What the exercise asks:
In the entries below, find the line with "Image resolution: width=1905" and print exactly every line from there up to and including the line with "You are a computer-use agent. This", with no other lines.

Data records:
━━━━━━━━━━━━━━━━

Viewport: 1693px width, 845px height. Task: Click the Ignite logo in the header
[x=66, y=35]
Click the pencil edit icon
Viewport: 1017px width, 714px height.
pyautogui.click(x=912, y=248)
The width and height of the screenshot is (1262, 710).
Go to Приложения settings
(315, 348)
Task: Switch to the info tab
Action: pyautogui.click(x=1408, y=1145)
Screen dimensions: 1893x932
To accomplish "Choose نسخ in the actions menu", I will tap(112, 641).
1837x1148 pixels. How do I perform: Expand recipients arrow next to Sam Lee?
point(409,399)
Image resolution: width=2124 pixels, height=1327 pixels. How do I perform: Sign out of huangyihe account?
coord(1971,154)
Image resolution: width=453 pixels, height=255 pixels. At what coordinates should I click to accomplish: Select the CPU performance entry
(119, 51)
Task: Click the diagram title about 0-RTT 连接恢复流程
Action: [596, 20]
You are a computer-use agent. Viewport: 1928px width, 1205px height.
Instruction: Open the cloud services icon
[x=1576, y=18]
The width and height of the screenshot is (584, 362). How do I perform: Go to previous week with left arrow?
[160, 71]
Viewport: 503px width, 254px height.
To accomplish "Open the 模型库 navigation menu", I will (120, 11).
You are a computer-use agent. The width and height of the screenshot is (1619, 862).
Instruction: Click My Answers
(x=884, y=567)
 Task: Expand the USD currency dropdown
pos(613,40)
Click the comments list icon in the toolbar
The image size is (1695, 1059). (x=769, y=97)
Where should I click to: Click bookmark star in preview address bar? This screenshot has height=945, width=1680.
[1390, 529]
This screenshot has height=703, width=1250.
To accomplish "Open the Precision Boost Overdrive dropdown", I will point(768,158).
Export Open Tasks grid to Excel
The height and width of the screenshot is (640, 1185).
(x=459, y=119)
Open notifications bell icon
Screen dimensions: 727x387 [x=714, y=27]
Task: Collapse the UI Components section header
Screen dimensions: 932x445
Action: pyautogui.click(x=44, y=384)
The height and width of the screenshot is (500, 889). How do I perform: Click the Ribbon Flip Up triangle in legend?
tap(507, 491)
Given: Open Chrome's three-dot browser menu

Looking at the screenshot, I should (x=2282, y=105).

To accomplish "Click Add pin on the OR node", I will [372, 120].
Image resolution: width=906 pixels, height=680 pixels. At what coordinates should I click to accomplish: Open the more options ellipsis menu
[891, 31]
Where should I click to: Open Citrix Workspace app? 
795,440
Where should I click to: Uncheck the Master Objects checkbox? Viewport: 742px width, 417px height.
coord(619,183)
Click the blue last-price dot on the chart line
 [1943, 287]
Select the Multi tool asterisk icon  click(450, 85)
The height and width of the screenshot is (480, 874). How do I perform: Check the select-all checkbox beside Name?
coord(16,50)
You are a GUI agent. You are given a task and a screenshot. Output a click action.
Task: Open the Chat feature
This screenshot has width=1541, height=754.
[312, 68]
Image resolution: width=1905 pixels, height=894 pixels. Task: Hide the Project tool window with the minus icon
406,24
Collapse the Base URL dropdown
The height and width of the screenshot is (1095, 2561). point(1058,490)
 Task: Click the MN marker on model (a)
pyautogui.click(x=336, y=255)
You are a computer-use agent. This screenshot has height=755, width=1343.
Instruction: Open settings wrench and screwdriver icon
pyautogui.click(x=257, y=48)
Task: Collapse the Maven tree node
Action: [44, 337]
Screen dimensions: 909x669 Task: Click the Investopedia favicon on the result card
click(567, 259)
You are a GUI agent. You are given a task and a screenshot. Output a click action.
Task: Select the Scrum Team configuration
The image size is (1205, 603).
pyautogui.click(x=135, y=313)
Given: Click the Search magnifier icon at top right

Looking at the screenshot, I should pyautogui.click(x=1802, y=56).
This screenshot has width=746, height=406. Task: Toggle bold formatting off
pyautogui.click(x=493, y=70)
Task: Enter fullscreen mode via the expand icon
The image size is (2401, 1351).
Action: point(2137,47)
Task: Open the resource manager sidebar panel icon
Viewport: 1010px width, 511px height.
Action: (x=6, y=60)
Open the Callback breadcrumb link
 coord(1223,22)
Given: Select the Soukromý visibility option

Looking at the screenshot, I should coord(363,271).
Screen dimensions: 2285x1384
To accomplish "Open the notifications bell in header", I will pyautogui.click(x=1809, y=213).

━━━━━━━━━━━━━━━━

Result for this task:
Image resolution: width=1905 pixels, height=894 pixels. Task: Hide the Project tool window with the minus icon
406,24
Collapse the Base URL dropdown
The height and width of the screenshot is (1095, 2561). point(1058,490)
 Task: Click the MN marker on model (a)
pyautogui.click(x=336, y=255)
You are a computer-use agent. This screenshot has height=755, width=1343.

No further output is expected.